Excerpt provided:
|Home | About | Journals | Submit | Contact Us | Français|
We sought to investigate the hypothesis that smoking is accompanied by systemic inflammation.
We examined the relation of smoking to 11 systemic inflammatory markers in Framingham Study participants (n=2944, mean age 60 years, 55% women, 12% ethnic minorities) examined from 1998–2001. The cohort was divided into never (n=1149), former (n=1424), and current smokers with last cigarette >6 hours (n=134) or ≤6 hours (n=237) prior to phlebotomy. In multivariable-adjusted models there were significant overall between-smoking group differences (defined as p<0.0045 to account for multiple testing) for every inflammatory marker tested, except for serum CD40 ligand (CD40L), myeloperoxidase (MPO) and tumor necrosis factor receptor-2 (TNFR2). With multivariable-adjustment, pair-wise comparisons with never smokers revealed that former smokers had significantly lower concentrations of plasma CD40L (p<0.0001) and higher concentrations of C-reactive protein (p=0.002).
As opposed to never smokers, those with acute cigarette smoke exposure (≤6 hours) had significantly higher concentrations of all markers (p<0.0001) except serum CD40L, MPO, and TNFR2; plasma CD40L were significantly lower. Compared with never smokers, cigarette smokers have significantly elevated concentrations of most circulating inflammatory markers, consistent with the hypothesis that smoking is associated with a systemic inflammatory state.

Data supplied:

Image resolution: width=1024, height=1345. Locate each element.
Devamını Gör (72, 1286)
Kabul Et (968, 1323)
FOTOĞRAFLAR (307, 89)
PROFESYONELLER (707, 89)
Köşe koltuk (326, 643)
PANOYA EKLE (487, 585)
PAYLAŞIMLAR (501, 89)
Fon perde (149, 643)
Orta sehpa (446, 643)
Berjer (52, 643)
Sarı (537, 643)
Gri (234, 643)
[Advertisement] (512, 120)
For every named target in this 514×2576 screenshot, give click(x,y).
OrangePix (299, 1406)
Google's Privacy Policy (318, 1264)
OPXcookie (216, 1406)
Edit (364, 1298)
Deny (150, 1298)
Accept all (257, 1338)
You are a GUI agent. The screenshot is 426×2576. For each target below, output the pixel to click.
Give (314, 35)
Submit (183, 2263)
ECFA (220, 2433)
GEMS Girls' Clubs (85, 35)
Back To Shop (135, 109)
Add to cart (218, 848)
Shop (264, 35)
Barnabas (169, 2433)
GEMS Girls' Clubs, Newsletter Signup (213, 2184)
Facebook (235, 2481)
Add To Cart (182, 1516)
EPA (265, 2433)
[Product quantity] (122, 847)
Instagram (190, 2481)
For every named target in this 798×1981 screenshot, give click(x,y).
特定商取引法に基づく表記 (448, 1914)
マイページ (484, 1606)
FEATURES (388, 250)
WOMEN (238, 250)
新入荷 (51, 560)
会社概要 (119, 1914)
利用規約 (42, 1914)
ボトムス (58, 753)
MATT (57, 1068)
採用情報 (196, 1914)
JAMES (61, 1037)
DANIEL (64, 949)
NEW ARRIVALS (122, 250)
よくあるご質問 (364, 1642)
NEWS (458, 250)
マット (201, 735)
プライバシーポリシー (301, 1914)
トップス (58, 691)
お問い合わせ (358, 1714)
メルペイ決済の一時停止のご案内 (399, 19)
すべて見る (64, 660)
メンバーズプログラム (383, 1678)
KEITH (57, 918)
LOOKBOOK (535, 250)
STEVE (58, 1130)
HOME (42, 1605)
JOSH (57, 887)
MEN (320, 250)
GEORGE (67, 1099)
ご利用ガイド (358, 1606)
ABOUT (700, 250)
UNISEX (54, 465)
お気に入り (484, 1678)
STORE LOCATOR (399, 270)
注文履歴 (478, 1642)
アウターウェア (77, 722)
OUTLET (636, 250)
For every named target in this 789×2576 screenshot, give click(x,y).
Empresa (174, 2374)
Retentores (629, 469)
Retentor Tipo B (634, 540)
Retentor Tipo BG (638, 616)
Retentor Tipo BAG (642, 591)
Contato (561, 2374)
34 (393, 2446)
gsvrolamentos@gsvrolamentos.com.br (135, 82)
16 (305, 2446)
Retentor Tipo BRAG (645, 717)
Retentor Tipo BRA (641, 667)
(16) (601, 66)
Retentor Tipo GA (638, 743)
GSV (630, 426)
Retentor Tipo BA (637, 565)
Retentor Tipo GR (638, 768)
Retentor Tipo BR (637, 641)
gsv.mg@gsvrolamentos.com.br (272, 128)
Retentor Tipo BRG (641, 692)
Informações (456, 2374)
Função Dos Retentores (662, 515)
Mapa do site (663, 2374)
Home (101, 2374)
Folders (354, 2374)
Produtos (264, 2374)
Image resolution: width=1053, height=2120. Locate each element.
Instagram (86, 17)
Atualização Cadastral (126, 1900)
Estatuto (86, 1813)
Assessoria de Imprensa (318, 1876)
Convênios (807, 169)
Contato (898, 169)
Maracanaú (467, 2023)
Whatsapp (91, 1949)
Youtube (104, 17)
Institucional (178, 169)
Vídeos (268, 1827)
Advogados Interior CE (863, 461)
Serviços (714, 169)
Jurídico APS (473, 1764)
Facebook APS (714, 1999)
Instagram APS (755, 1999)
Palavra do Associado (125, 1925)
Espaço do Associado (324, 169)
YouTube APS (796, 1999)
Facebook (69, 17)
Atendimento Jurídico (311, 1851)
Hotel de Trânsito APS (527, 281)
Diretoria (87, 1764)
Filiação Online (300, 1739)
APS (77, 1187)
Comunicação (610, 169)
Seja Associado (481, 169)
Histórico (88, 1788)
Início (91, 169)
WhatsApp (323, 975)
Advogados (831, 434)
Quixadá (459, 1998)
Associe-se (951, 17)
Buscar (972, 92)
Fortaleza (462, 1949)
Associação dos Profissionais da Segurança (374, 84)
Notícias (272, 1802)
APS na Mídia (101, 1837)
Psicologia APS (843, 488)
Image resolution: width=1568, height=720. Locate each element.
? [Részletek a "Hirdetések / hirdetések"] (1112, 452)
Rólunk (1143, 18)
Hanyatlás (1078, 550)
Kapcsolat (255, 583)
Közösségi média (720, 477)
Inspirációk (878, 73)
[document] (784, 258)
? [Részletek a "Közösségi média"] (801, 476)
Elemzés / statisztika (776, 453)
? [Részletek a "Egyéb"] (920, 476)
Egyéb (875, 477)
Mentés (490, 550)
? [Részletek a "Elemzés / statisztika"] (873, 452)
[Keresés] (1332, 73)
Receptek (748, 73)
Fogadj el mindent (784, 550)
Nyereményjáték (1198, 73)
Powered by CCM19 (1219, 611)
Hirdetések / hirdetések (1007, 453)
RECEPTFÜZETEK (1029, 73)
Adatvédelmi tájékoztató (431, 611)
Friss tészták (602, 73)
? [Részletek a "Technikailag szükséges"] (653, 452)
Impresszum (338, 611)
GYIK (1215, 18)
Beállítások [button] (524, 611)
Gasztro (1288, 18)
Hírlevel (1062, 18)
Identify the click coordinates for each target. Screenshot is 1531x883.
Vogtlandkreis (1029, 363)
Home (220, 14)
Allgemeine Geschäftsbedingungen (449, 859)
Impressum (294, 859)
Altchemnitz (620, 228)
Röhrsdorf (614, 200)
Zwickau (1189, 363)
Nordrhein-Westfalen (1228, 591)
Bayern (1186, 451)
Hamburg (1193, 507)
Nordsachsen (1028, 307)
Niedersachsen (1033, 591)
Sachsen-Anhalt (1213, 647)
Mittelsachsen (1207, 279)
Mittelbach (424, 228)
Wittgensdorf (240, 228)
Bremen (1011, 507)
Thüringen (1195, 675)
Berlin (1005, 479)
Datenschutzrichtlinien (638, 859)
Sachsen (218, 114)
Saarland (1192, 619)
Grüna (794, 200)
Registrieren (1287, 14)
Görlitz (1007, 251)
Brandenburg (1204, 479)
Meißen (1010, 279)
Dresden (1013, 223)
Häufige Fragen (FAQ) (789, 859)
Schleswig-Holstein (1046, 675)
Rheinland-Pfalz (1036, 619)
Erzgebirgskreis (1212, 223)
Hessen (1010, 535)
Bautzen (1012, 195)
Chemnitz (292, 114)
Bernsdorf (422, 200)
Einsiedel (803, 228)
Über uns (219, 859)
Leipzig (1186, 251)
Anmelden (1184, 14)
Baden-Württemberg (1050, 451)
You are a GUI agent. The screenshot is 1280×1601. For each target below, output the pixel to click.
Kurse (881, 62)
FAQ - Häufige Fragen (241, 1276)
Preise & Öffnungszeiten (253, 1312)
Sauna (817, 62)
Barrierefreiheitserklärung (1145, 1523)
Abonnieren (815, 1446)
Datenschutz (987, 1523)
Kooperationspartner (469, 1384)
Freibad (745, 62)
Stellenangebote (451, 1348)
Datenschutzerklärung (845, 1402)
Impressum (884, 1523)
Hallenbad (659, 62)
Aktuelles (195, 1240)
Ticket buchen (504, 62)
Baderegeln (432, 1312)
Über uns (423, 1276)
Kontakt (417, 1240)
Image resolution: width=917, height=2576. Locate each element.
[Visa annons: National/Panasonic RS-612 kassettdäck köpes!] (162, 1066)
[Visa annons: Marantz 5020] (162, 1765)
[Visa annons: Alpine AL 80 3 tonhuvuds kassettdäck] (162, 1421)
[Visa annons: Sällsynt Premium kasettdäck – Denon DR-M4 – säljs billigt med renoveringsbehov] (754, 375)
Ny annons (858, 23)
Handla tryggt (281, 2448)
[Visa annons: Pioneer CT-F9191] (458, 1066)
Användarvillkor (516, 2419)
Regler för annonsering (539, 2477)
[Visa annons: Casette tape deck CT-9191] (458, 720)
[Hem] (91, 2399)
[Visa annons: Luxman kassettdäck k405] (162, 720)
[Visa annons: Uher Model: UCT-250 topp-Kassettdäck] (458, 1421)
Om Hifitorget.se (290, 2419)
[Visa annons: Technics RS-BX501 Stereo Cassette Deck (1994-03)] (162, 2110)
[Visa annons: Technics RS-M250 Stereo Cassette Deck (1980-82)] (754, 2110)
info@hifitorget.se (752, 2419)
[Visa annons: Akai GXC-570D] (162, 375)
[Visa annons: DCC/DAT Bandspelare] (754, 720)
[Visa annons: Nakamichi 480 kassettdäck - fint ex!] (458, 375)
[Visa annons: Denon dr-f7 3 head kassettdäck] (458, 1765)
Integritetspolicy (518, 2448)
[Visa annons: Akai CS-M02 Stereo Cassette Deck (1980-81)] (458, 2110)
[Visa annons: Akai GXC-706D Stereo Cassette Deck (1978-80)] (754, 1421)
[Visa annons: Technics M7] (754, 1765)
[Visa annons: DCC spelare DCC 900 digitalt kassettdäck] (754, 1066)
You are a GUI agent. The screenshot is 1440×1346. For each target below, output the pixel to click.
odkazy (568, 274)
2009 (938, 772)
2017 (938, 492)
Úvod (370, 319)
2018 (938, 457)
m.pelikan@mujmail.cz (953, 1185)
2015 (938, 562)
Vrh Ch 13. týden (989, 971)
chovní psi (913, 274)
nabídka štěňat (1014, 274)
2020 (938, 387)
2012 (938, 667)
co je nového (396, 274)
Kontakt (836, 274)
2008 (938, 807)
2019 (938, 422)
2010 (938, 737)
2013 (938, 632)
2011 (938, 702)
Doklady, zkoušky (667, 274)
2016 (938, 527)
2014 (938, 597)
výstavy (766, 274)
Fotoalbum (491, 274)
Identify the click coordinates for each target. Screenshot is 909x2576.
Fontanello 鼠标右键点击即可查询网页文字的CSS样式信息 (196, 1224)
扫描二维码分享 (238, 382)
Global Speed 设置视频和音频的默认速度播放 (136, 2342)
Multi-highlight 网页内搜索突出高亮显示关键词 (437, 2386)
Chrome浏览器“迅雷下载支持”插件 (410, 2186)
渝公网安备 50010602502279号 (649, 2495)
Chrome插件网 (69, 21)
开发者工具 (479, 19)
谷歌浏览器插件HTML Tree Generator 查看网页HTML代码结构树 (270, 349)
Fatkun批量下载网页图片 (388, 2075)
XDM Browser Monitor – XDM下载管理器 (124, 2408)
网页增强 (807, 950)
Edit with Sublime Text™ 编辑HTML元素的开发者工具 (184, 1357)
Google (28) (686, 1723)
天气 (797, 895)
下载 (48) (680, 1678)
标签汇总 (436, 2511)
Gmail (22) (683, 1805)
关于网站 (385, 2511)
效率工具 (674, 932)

What is required:
Copy everything in the text on smoking and inflammation from "We examined the" down to "C-reactive protein (p=0.002).", but change "phlebotomy" to "blood draw".

Task response:
We examined the relation of smoking to 11 systemic inflammatory markers in Framingham Study participants (n=2944, mean age 60 years, 55% women, 12% ethnic minorities) examined from 1998–2001. The cohort was divided into never (n=1149), former (n=1424), and current smokers with last cigarette >6 hours (n=134) or ≤6 hours (n=237) prior to blood draw. In multivariable-adjusted models there were significant overall between-smoking group differences (defined as p<0.0045 to account for multiple testing) for every inflammatory marker tested, except for serum CD40 ligand (CD40L), myeloperoxidase (MPO) and tumor necrosis factor receptor-2 (TNFR2). With multivariable-adjustment, pair-wise comparisons with never smokers revealed that former smokers had significantly lower concentrations of plasma CD40L (p<0.0001) and higher concentrations of C-reactive protein (p=0.002).